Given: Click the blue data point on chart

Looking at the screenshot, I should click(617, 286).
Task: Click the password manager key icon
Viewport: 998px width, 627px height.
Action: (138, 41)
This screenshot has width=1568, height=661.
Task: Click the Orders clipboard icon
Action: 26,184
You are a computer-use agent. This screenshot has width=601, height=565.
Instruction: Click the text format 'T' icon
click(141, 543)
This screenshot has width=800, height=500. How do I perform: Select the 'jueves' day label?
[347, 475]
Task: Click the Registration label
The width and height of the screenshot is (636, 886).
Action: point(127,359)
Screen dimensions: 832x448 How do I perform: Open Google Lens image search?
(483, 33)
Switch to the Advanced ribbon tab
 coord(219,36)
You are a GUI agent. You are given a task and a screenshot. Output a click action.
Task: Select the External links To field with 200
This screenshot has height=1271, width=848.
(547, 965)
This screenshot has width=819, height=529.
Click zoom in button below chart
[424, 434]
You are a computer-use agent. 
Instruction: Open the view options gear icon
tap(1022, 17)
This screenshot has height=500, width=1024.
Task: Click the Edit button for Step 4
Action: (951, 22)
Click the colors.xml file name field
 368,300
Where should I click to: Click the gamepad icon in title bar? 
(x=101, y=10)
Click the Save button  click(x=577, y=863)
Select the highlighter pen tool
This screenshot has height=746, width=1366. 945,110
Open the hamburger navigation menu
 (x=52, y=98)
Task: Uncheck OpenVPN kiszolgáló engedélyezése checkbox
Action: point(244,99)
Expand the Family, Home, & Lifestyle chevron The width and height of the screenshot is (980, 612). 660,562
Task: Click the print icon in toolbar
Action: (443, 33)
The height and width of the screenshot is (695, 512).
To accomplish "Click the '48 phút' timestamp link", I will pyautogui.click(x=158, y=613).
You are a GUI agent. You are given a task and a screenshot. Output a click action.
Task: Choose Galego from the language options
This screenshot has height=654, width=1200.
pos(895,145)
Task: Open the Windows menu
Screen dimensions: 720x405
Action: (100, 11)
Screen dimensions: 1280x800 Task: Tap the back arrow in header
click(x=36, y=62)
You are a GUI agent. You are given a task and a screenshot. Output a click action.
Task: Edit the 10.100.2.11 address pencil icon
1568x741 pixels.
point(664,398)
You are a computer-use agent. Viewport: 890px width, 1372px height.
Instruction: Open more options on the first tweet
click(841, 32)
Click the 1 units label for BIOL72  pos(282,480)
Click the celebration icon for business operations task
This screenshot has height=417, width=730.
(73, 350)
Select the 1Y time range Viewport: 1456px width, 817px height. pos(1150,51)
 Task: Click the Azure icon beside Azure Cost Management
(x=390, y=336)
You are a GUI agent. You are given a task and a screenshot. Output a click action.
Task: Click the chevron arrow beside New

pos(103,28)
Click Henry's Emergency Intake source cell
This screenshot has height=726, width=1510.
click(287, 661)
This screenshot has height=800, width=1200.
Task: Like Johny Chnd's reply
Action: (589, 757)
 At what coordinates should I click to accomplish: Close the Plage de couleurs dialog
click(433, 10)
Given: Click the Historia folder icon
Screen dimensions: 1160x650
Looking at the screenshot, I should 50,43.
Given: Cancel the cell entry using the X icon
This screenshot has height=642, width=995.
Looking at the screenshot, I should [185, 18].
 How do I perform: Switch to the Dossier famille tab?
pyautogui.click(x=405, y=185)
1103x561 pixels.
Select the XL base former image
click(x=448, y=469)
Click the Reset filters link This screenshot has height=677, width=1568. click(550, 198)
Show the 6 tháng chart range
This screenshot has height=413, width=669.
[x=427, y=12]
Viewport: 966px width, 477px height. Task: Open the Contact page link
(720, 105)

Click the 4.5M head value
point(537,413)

--------------------------------------------------

— Goal of the exercise —
The word "computer" appears in some lines of the data; state how many such lines there are, and nothing further.

— Answer space —
3